WHAT IS EXPECTED
Return the data below in full, exactly as it stands.

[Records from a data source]
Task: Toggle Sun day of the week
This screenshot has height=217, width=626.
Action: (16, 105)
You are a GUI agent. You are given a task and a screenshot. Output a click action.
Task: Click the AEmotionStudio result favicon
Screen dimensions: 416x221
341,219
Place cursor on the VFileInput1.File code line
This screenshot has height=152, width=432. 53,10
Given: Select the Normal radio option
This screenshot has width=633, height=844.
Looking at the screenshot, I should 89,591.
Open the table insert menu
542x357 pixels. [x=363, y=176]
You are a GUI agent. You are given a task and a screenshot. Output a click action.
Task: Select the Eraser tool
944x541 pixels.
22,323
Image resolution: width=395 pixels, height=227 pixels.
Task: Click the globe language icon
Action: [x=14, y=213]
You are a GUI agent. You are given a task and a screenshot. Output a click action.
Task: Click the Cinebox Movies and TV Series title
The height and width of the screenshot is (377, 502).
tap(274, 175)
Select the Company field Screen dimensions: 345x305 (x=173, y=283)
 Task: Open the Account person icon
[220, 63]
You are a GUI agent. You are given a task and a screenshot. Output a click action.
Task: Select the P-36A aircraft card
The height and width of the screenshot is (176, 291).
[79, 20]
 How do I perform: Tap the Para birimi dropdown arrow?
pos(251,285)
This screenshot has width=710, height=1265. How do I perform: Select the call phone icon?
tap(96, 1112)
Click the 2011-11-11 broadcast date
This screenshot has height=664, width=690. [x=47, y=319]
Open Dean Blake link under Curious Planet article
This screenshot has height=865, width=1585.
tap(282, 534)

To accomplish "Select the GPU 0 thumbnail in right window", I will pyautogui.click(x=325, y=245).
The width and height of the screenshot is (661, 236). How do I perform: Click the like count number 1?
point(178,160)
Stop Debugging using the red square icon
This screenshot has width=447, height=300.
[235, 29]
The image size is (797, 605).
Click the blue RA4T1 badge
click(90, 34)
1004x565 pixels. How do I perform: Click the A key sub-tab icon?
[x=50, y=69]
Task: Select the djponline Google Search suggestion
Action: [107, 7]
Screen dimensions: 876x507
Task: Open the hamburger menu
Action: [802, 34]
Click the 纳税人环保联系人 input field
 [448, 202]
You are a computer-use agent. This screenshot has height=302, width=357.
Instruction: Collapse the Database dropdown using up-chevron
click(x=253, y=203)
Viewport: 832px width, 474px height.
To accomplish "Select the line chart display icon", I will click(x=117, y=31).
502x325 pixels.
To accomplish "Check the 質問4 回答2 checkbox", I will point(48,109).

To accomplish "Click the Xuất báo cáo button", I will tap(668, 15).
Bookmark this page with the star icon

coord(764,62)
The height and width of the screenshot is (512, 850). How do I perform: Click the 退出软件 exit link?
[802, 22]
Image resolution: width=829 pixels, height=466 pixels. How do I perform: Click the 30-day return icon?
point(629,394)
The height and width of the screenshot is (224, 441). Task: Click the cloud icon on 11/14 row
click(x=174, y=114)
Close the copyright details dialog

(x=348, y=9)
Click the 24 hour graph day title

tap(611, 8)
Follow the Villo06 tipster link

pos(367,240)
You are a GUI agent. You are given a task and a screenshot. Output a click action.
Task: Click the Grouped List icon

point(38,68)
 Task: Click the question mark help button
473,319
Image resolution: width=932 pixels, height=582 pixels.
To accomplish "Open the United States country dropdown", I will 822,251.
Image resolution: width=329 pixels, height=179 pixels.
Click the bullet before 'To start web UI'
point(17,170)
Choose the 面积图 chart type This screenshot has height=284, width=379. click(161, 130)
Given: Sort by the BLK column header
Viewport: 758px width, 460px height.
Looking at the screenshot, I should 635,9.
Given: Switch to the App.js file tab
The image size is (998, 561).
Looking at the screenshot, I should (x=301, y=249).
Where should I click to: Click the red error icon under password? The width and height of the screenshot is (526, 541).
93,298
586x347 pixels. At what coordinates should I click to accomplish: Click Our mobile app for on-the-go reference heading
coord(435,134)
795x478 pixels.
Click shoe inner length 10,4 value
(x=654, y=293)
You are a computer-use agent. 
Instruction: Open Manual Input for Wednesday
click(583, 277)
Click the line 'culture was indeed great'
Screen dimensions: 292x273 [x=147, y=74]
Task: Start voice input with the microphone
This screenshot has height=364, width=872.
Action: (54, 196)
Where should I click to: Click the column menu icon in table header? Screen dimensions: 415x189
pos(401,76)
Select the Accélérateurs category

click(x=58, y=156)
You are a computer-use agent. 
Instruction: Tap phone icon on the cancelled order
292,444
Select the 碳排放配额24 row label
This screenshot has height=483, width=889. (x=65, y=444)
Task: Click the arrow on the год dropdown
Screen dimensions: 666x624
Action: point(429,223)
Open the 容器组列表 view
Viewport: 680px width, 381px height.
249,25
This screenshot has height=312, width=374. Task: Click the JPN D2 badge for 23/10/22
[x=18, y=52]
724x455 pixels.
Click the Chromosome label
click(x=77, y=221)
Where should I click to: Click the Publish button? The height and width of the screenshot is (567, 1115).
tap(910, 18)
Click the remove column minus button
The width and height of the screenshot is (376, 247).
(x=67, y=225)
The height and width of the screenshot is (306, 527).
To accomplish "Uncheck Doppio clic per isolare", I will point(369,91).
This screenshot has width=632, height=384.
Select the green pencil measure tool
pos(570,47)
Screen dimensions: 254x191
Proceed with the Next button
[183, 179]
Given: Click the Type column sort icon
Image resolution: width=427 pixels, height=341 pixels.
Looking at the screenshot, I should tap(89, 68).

THE ANSWER
Task: Toggle Sun day of the week
This screenshot has height=217, width=626.
Action: (16, 105)
You are a GUI agent. You are given a task and a screenshot. Output a click action.
Task: Click the AEmotionStudio result favicon
Screen dimensions: 416x221
341,219
Place cursor on the VFileInput1.File code line
This screenshot has height=152, width=432. 53,10
Given: Select the Normal radio option
This screenshot has width=633, height=844.
Looking at the screenshot, I should 89,591.
Open the table insert menu
542x357 pixels. [x=363, y=176]
You are a GUI agent. You are given a task and a screenshot. Output a click action.
Task: Select the Eraser tool
944x541 pixels.
22,323
Image resolution: width=395 pixels, height=227 pixels.
Task: Click the globe language icon
Action: [x=14, y=213]
You are a GUI agent. You are given a task and a screenshot. Output a click action.
Task: Click the Cinebox Movies and TV Series title
The height and width of the screenshot is (377, 502).
tap(274, 175)
Select the Company field Screen dimensions: 345x305 (x=173, y=283)
 Task: Open the Account person icon
[220, 63]
You are a GUI agent. You are given a task and a screenshot. Output a click action.
Task: Select the P-36A aircraft card
The height and width of the screenshot is (176, 291).
[79, 20]
 How do I perform: Tap the Para birimi dropdown arrow?
pos(251,285)
This screenshot has width=710, height=1265. How do I perform: Select the call phone icon?
tap(96, 1112)
Click the 2011-11-11 broadcast date
This screenshot has height=664, width=690. [x=47, y=319]
Open Dean Blake link under Curious Planet article
This screenshot has height=865, width=1585.
tap(282, 534)

To accomplish "Select the GPU 0 thumbnail in right window", I will pyautogui.click(x=325, y=245).
The width and height of the screenshot is (661, 236). How do I perform: Click the like count number 1?
point(178,160)
Stop Debugging using the red square icon
This screenshot has width=447, height=300.
[235, 29]
The image size is (797, 605).
Click the blue RA4T1 badge
click(90, 34)
1004x565 pixels. How do I perform: Click the A key sub-tab icon?
[x=50, y=69]
Task: Select the djponline Google Search suggestion
Action: [107, 7]
Screen dimensions: 876x507
Task: Open the hamburger menu
Action: [802, 34]
Click the 纳税人环保联系人 input field
 [448, 202]
You are a computer-use agent. This screenshot has height=302, width=357.
Instruction: Collapse the Database dropdown using up-chevron
click(x=253, y=203)
Viewport: 832px width, 474px height.
To accomplish "Select the line chart display icon", I will click(x=117, y=31).
502x325 pixels.
To accomplish "Check the 質問4 回答2 checkbox", I will point(48,109).

To accomplish "Click the Xuất báo cáo button", I will tap(668, 15).
Bookmark this page with the star icon

coord(764,62)
The height and width of the screenshot is (512, 850). How do I perform: Click the 退出软件 exit link?
[802, 22]
Image resolution: width=829 pixels, height=466 pixels. How do I perform: Click the 30-day return icon?
point(629,394)
The height and width of the screenshot is (224, 441). Task: Click the cloud icon on 11/14 row
click(x=174, y=114)
Close the copyright details dialog

(x=348, y=9)
Click the 24 hour graph day title

tap(611, 8)
Follow the Villo06 tipster link

pos(367,240)
You are a GUI agent. You are given a task and a screenshot. Output a click action.
Task: Click the Grouped List icon

point(38,68)
 Task: Click the question mark help button
473,319
Image resolution: width=932 pixels, height=582 pixels.
To accomplish "Open the United States country dropdown", I will 822,251.
Image resolution: width=329 pixels, height=179 pixels.
Click the bullet before 'To start web UI'
point(17,170)
Choose the 面积图 chart type This screenshot has height=284, width=379. click(161, 130)
Given: Sort by the BLK column header
Viewport: 758px width, 460px height.
Looking at the screenshot, I should 635,9.
Given: Switch to the App.js file tab
The image size is (998, 561).
Looking at the screenshot, I should (x=301, y=249).
Where should I click to: Click the red error icon under password? The width and height of the screenshot is (526, 541).
93,298
586x347 pixels. At what coordinates should I click to accomplish: Click Our mobile app for on-the-go reference heading
coord(435,134)
795x478 pixels.
Click shoe inner length 10,4 value
(x=654, y=293)
You are a computer-use agent. 
Instruction: Open Manual Input for Wednesday
click(583, 277)
Click the line 'culture was indeed great'
Screen dimensions: 292x273 [x=147, y=74]
Task: Start voice input with the microphone
This screenshot has height=364, width=872.
Action: (54, 196)
Where should I click to: Click the column menu icon in table header? Screen dimensions: 415x189
pos(401,76)
Select the Accélérateurs category

click(x=58, y=156)
You are a computer-use agent. 
Instruction: Tap phone icon on the cancelled order
292,444
Select the 碳排放配额24 row label
This screenshot has height=483, width=889. (x=65, y=444)
Task: Click the arrow on the год dropdown
Screen dimensions: 666x624
Action: point(429,223)
Open the 容器组列表 view
Viewport: 680px width, 381px height.
249,25
This screenshot has height=312, width=374. Task: Click the JPN D2 badge for 23/10/22
[x=18, y=52]
724x455 pixels.
Click the Chromosome label
click(x=77, y=221)
Where should I click to: Click the Publish button? The height and width of the screenshot is (567, 1115).
tap(910, 18)
Click the remove column minus button
The width and height of the screenshot is (376, 247).
(x=67, y=225)
The height and width of the screenshot is (306, 527).
To accomplish "Uncheck Doppio clic per isolare", I will point(369,91).
This screenshot has width=632, height=384.
Select the green pencil measure tool
pos(570,47)
Screen dimensions: 254x191
Proceed with the Next button
[183, 179]
Given: Click the Type column sort icon
Image resolution: width=427 pixels, height=341 pixels.
Looking at the screenshot, I should tap(89, 68).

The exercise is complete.